Hey Laaaaaadyyyy

I’m writing this on the subway as I head to Pleasure Salon, a sex-positive social gathering filled with people from all over the NYC sex scene. There seems to be more poly people there than anything else but it’s still a decent time.

Ok that sounded mean in regards to poly people. I like poly people really, it just sometimes gets annoying hearing a guy mope about his fourth girlfriend. It’s like hearing a wealthy guy complain about how high his taxes are. Sorry, I just can’t feel pity for a guy who’s biggest problem is how complicated his life is because he’s got too many sex partners..

Anyway, I’m writing this because sitting next to me is a young woman dressed in fetishwear. I’m tempted to compliment her or strike up a conversation but I know that more and more often, the people wearing fetish are the people who aren’t really kinky at all.

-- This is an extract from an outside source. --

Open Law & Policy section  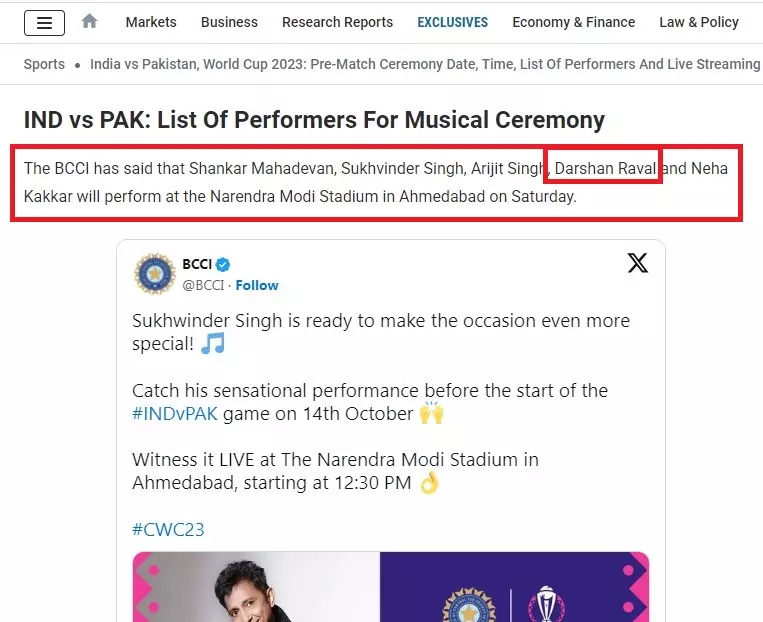(699, 22)
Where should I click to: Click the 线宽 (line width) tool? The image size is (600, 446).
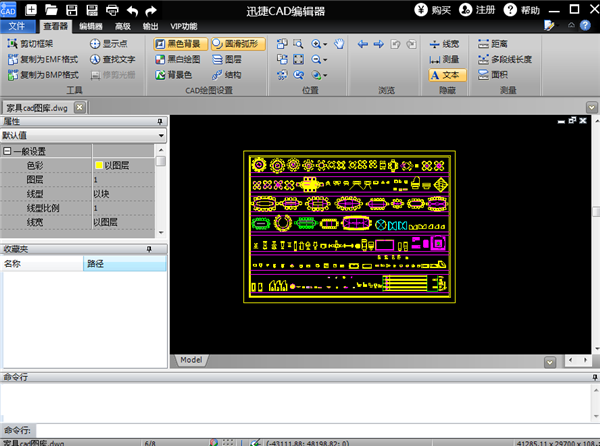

There should be a special signal that kinky people can give to the world that let’s the world know they’re kinky without outing themselves.

We need a secret handshake or special look we can give people on the street so we can connect with one another.

I tried talking to the woman next to me via telepathy but she’s ignoring me.

Hey maybe she reads this blog.

If you’re reading this corset-lady, I’ll be at Pleasure Salon until 10-ish.


Why not adopt the Hanky Code? I mean, revise it a little for the straight but kinky community so as not to cause other awkwardness, but why not?

This is one my favorite themes. Someone hints that they are a bit kinky, the word ‘fetish’ pops up.. and it turns out that what they mean is that they bought a pvc skirt or a corset once and wore it to a hellfire party. For the last time.. it’s about what you do, not about what you wear!

Just because one is kinky doesn’t mean one isn’t practical or chooses to express other interests in one’s clothing. Being a typical geekgirl, my clothing pretty much reflects this: I go for comfort and convenience. Plus, I’m more likely to splurge on a $20 Doctor Who-themed t-shirt than a $100 vinyl corset – the former will see way more action in my wardrobe. (Perhaps this might be seen as a bad thing. Hmm.)

I love the challenge of striking up random conversation on the subway. The beautiful part of it is that more than likely you will never see that person again–so almost anything goes.

One of the reasons I made the bracelets/cuffs on my website is because they’re subtle, but not too subtle. They’re not blatant, but allow for a compliment or an opening line from someone who can see their possibilities.
I saw a woman in Williamsburg in fabulous boots and a black mini skirt the other day, and just wanted to run up and introduce myself. If I had a business card on me, I would have had an excuse to approach her. But I didn’t, so I didn’t.

A black LEATHER mini skirt.

Enjoy your Blog, first time looking at it. I think submissive me are so sexy!

Opps, I need to learn to spell…I think submissive MEN are so sexy! LOL!

I guess that “Hey, I’m a pervert too” is probably a bit forward as an opener…

I spend a lot of time on the underground trying to see whether my kink-radar is as good as my gaydar.

I don’t reccomend hitting on any women with a Jerry Lewis impression.

Try Clint Walker instead.


Well, let’s see. Based on your past experiences, you should have hit on the fetish-gear-wearing girl. If she responded and wanted to go out with you, you’d know she was vanilla. If she was icy and asked you how much money you make, you’d know she was a dom.

There. Problem solved!

(Totally not serious. Please don’t hurt me.)

An ex-sub of mine (he moved away, worst luck) used to call the people in fetish gear the “stand and model” crowd. Unfortunately, many times, very true.